In an enrichment analysis multiple categories are tested simultaneously. For each individual test the same significance threshold ($\alpha$) is used to judge if a category is significant. This means $\alpha$ is the probability to make a false positive prediction (Type-I-Error). Subsequently, each test has probability $\alpha$ to make a Type-I-Error. The problem with multiple testing is that this probability is accumulated.

For k tested hypotheses this probability can be defined as:

$$P(\text{at least one significant result}) = 1-(1-\alpha)^k$$

Generally, there are two measures that are used to correct raw p-values for this problem: the family-wise error rate (FWER) or the false discovery rate (FDR).

### Family-wise error rate (FWER)

The family-wise error rate (FWER) is the probability of making at least one false positive prediction, or Type-I-Error, among all the tested null hypotheses.

$$\text{FWER} := Pr(|FP| > 0)$$

### False discovery rate (FDR)

The false discovery rate (FDR) can be defined as the expected proportion of incorrectly rejected null hypothesis among all rejected ones multiplied by the probability of getting at least one significant result [1].

$$FDR=E\left(\frac{FP}{FP+TP} |\, (FP+TP) > 0\right)Pr((FP+TP) > 0)$$

In contrast to the FWER the FDR allows to tolerate a certain number of tests to be incorrectly discovered [2].

Storey et al. [3] propose an similar definition called positive false discovery rate (pFDR) that assumes that at least one test has a positive finding. Accordingly the authors argue that cases where no test is significant are not of importance.
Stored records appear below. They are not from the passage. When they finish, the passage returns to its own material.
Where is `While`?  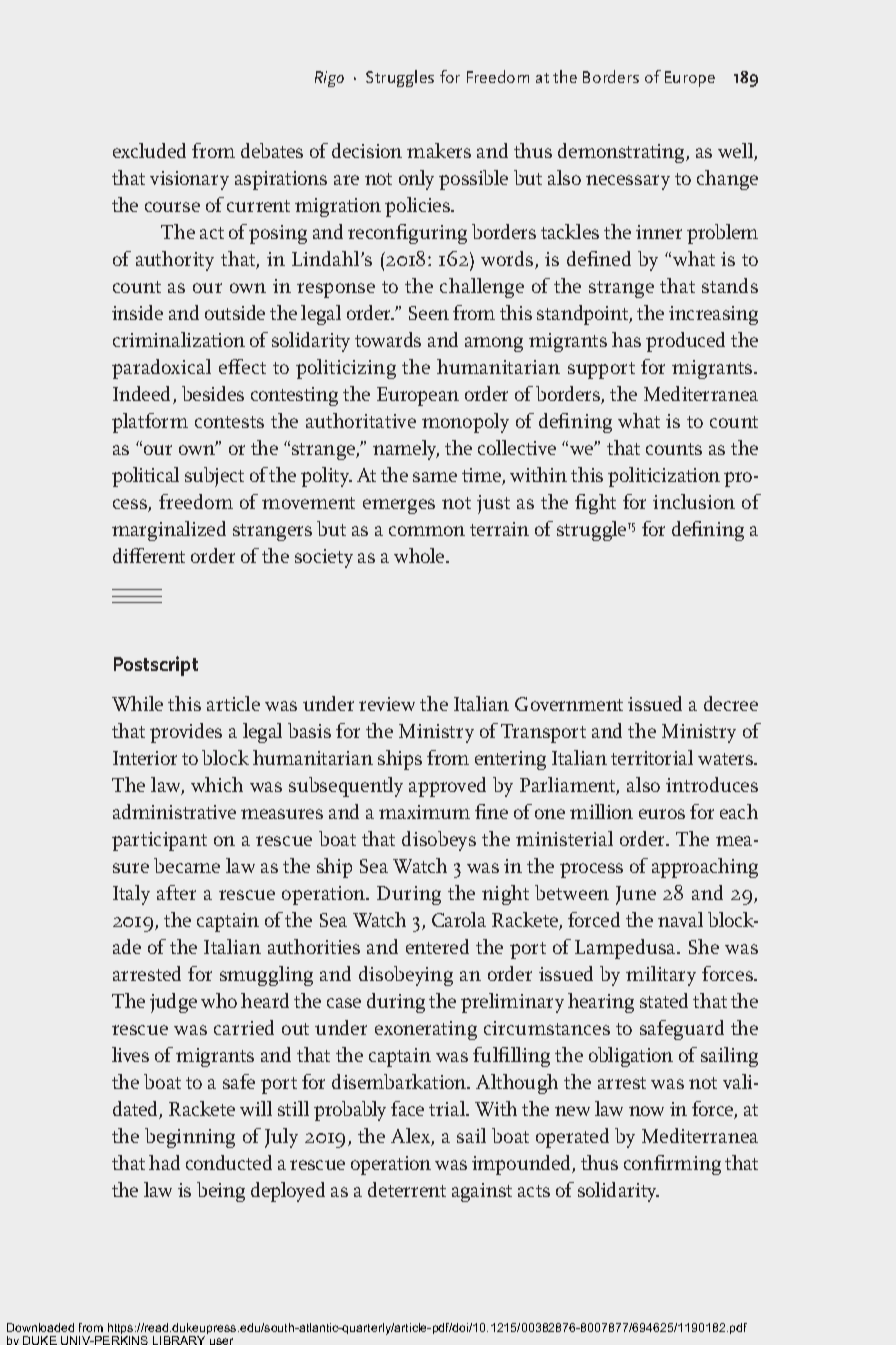
While is located at coordinates (137, 703).
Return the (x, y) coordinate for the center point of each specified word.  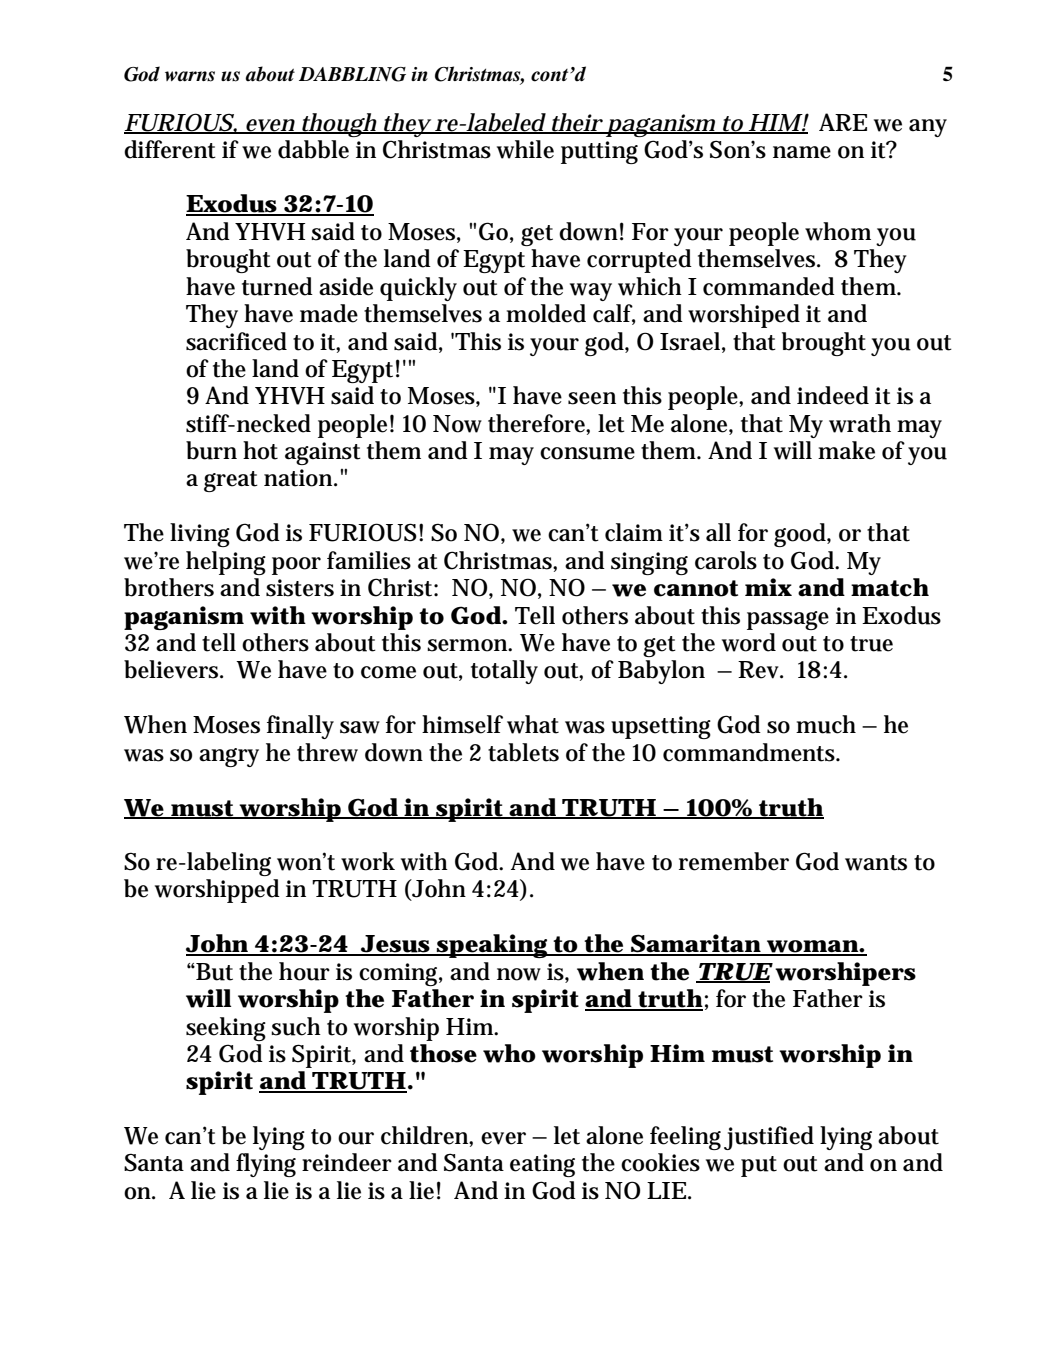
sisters (300, 588)
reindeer (347, 1162)
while (525, 149)
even (269, 126)
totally (504, 672)
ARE (843, 122)
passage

$$pFDR=E\left(\frac{FP}{FP+TP} |\, (FP+TP) > 0\right)$$

### FDR or FWER?

Under the assumption that all null hypotheses are true the FDR and the FWER are equivalent, since $TP = (TP + FP)$ gives us [4]:

$$FDR = E\left(\frac{FP}{FP+TP}\right) = 1 \times Pr\left(\frac{FP}{FP+TP} = 1\right) = Pr((FP+TP) > 0)$$

If this is not the case FDR-controlling adjustments are less strict than adjustments controlling the family-wise error rate and thus have in general more statistical power [4], [5].

In the following sections methods are described that can be used to control the FWER and the FDR under certain assumptions. Methods should be chosen carefully in order to avoid unwanted complications.

### Familywise error rate controlling p-value adjustments

#### Bonferroni

The Bonferroni method [6], [7], [8] adjusts all p-values with the number of tested null hypotheses. This test is very conservative but controls the familywise error rate without any restrictions [4].

$$\tilde p_{i}\ =\ np_{i}$$

#### Sidak

The Sidak method [6], [9] is less strict than the corresponding Bonferroni adjustment but imposes some restrictions in order to achieve this [10]. This adjustment is only guaranteed to control the familywise error rate when all of the p-values are uniformly distributed and independent [11], [4]. If this is the case the Sidak method has more statistical power.

$$\tilde p_{i}\ =\ 1 - ( 1 - p_{i})^{n}$$

#### Step-down methods

Step-down methods were first introduced by Holm [12]. These procedures examine p-values in order, from smallest to largest. If, after correction, a p-value is smaller than its predecessor it obtains the value of its predecessor. This ensures the monotonicity in the order. The benefit of using step-down methods is that the tests are made more powerful (smaller adjusted p-values) while, in most cases, maintaining strong control of the familywise error rate [4].

##### Holm

The Holm adjustment [12] is a step-down approach for the Bonferroni method.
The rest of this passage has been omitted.